:: TASK ::
When you return the entries, keep every word and mark exactly as it is.

(Stored data entries)
* * * * *
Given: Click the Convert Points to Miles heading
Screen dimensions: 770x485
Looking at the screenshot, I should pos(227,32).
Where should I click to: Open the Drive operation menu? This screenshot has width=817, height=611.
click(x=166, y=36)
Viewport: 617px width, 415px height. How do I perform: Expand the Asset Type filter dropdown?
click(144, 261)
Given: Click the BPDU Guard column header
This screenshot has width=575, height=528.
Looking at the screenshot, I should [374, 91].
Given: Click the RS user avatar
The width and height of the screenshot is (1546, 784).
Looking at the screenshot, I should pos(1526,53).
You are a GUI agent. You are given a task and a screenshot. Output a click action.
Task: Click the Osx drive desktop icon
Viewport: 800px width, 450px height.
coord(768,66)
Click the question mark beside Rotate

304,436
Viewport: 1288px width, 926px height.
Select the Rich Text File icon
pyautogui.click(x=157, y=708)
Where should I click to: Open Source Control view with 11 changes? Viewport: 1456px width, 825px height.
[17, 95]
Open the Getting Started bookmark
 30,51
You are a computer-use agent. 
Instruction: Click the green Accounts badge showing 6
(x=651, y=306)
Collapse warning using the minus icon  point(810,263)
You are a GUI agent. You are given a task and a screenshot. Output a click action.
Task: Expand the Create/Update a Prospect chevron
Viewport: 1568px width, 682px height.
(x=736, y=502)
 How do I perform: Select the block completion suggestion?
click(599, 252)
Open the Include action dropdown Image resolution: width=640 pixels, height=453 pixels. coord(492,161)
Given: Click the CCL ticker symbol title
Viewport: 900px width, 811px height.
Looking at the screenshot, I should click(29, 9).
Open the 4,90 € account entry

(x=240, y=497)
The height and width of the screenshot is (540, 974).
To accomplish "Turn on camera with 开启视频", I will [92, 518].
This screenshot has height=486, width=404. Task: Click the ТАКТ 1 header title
* * * * *
:: WORKED SOLUTION ::
Given: Click the Convert Points to Miles heading
Screen dimensions: 770x485
Looking at the screenshot, I should pos(227,32).
Where should I click to: Open the Drive operation menu? This screenshot has width=817, height=611.
click(x=166, y=36)
Viewport: 617px width, 415px height. How do I perform: Expand the Asset Type filter dropdown?
click(144, 261)
Given: Click the BPDU Guard column header
This screenshot has width=575, height=528.
Looking at the screenshot, I should [374, 91].
Given: Click the RS user avatar
The width and height of the screenshot is (1546, 784).
Looking at the screenshot, I should pos(1526,53).
You are a GUI agent. You are given a task and a screenshot. Output a click action.
Task: Click the Osx drive desktop icon
Viewport: 800px width, 450px height.
coord(768,66)
Click the question mark beside Rotate

304,436
Viewport: 1288px width, 926px height.
Select the Rich Text File icon
pyautogui.click(x=157, y=708)
Where should I click to: Open Source Control view with 11 changes? Viewport: 1456px width, 825px height.
[17, 95]
Open the Getting Started bookmark
 30,51
You are a computer-use agent. 
Instruction: Click the green Accounts badge showing 6
(x=651, y=306)
Collapse warning using the minus icon  point(810,263)
You are a GUI agent. You are given a task and a screenshot. Output a click action.
Task: Expand the Create/Update a Prospect chevron
Viewport: 1568px width, 682px height.
(x=736, y=502)
 How do I perform: Select the block completion suggestion?
click(599, 252)
Open the Include action dropdown Image resolution: width=640 pixels, height=453 pixels. coord(492,161)
Given: Click the CCL ticker symbol title
Viewport: 900px width, 811px height.
Looking at the screenshot, I should click(29, 9).
Open the 4,90 € account entry

(x=240, y=497)
The height and width of the screenshot is (540, 974).
To accomplish "Turn on camera with 开启视频", I will [92, 518].
This screenshot has height=486, width=404. Task: Click the ТАКТ 1 header title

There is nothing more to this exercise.